Here’s the gimmick: The web’s late show, “The Phantom Eye,” is missing. So the mean Dr. Gorman (Corman) hires two eager interns — NYU students Joey Green (David Sean Robinson) and Catherine Winters (Sarah Aldrich) — to locate the lost reel and save the schedule.
As they trek, separately, through dingy storage rooms and secretive quarters, both of them become characters in different stories. Among their adventures, Catherine pops up in a take-off of “House of Usher” and Joey dives into “Little Shop of Horrors.”
In every brief episode, the enthusiastic pupils tap into their own film knowledge to figure out the best way to evade crafty evil-doers and move on to the next clue.

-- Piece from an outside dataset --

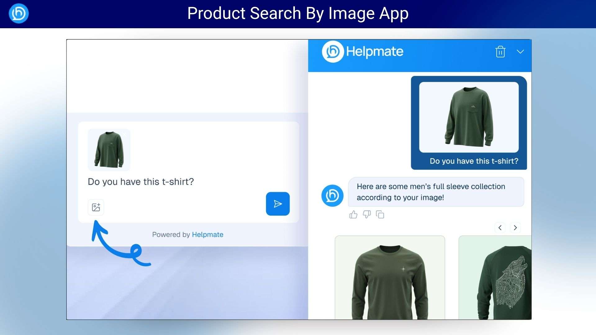Mark the reply with thumbs down
The image size is (596, 335).
click(x=367, y=215)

Communicating via voiceover, Dr. Gorman eventually tells them the catch: Death is near if they can’t escape each situation’s specific peril. And even if Catherine and Joey do avoid danger, they must find “The Phantom Eye” by midnight, or they won’t be able to return to reality.
Having had a hand in 300 titles over 50 years, Corman’s vast library of schlocky fright is a perfect collection to spoof, and director Gwenyth Gibbey keeps the pace brisk. Project also benefits from the resurgence of a genre that, thanks to “Blair Witch” mania and “The Sixth Sense,” has rekindled viewers’ fascination with fear.
“Eye” also succeeds as a creative tribute to an industry icon. From cheesy sci-fi to the silent era to the Hammer Dracula age, the many “looks” are right-on, complete with oversaturated colors, out-of-sync dubbing and grainy stock.
For schooled archivists or casual channel surfers, the visuals and the movie-within-a-movie plotline are worth the time investment.
But the real assessment will come after AMC studies the stunt’s ratings. While watching the special in a continuous loop provides some sense of cinema history, staying tuned in for snippets will prove to be a difficult task, even for the most devoted Corman fans. Sea creatures, bloodsuckers and midgets are always amusing, but not if they’re spread out over 48 hours.
The segments’ tech credits are top-notch, and some Corman regulars (Frank Gorshin, “Shop” star Jonathan Haze) stop by with cameos.